また、休息とは逆に、体を動かすことで脳を活性化させるための設備が用意されているオフィスも多い。Google本社ではフィットネスやクライミングウォール、トロント支社ではミニゴルフ場、チューリッヒ支社ではサッカーとバスケットボールができるコート。また、アメリカの自転車部品メーカーのスラムのオフィスには6,700平方メートルの自転車レーンまである。
フィンランドのFramery社は、オフィス家具としての防音室を開発した。スタイリッシュで機能的なデザインの防音室は、従業員の生産性と集中力を高めるほか、心地いい休息スペースも作り出す。

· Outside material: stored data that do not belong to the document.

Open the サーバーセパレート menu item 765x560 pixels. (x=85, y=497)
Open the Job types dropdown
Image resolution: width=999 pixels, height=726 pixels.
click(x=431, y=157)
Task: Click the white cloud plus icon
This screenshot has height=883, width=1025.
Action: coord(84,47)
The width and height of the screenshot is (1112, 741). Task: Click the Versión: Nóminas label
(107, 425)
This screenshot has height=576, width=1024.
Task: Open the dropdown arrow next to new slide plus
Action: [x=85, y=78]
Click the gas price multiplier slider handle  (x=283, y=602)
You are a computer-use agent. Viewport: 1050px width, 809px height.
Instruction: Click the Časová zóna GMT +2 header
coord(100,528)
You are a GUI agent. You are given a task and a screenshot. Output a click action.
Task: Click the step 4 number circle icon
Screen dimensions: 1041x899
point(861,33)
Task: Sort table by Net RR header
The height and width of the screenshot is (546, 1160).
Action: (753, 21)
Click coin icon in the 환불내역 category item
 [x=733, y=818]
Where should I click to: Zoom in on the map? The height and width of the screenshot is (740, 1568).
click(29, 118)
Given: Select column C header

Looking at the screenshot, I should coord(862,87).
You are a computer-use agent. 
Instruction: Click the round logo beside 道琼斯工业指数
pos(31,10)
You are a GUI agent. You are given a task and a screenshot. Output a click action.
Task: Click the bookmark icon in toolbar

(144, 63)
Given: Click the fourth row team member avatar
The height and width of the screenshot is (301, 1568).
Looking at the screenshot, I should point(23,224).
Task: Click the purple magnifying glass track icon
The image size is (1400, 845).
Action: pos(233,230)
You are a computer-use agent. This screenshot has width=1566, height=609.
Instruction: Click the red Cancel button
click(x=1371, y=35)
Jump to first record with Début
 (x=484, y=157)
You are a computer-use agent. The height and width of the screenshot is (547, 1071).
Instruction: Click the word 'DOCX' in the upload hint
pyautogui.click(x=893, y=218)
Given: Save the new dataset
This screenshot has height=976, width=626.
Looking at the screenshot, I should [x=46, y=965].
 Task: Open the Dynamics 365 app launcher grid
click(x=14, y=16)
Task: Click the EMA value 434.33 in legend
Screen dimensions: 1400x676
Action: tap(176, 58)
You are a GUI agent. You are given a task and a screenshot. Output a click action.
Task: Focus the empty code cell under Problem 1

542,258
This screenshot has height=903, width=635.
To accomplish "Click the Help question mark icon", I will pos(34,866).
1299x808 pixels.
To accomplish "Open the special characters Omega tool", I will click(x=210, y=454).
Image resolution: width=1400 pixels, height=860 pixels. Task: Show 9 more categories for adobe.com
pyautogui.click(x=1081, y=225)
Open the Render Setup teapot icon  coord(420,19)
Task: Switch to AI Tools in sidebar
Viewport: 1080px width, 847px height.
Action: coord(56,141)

オフィスのデザインに、正解はない。集中したいとき、創造力を高めたいとき、人と交流したいとき、少し休みたいとき、そのときしている作業の目的や、シチュエーションを明確にすることで、適切な空間は変わってくる。場合によっては、アウトドアオフィスで仕事をしたって良いかもしれない。
自宅でのデザインフルネス
自宅での空間づくりに必要なのは、やはりミィーシグであることだと『デザインフルネス』は結論づけている。著者のイサベル・シェーヴァルは具体例として、楽しく料理のできるキッチンや、ソファにかかった手触りの良いブランケット、夜になると潜り込みたくなる寝心地の良いベッドやパリッとしたシーツなどを挙げている。
また彼女は、部屋が片付いていることや、ベッドルームに情報量が多くなく、涼しくて快適であること、空気中の浮遊粒子をとらえてくれるカーペットが敷いてあること、人間が無意識のうちに自然を求めてしまうことから、観葉植物が置いてあることなどを良い状態としている。
北欧の生活スタイルに、学べることは多い。これまで北欧に住む人々の自宅を何十と訪問してきたが、一般家庭であっても家を良い空間にデザインしようとする意識が高く、快適な家が多かった。そういった部分が、フィンランドやデンマークをはじめとした北欧の国々の幸福度の高さにもつながっているのかもしれない。自殺率が高いという別の側面があるものの、生活の質と寿命の関係性について書かれた論文も存在し(※)、それが北欧の国々の寿命の長さの一端を担っているのもうなづける。
北欧の空間づくりと脳科学を結びつけた本書。筆者を含め、リモートワークで職場と自宅が同じになりがちな人にも大切な気づきを与えてくれる一冊だ。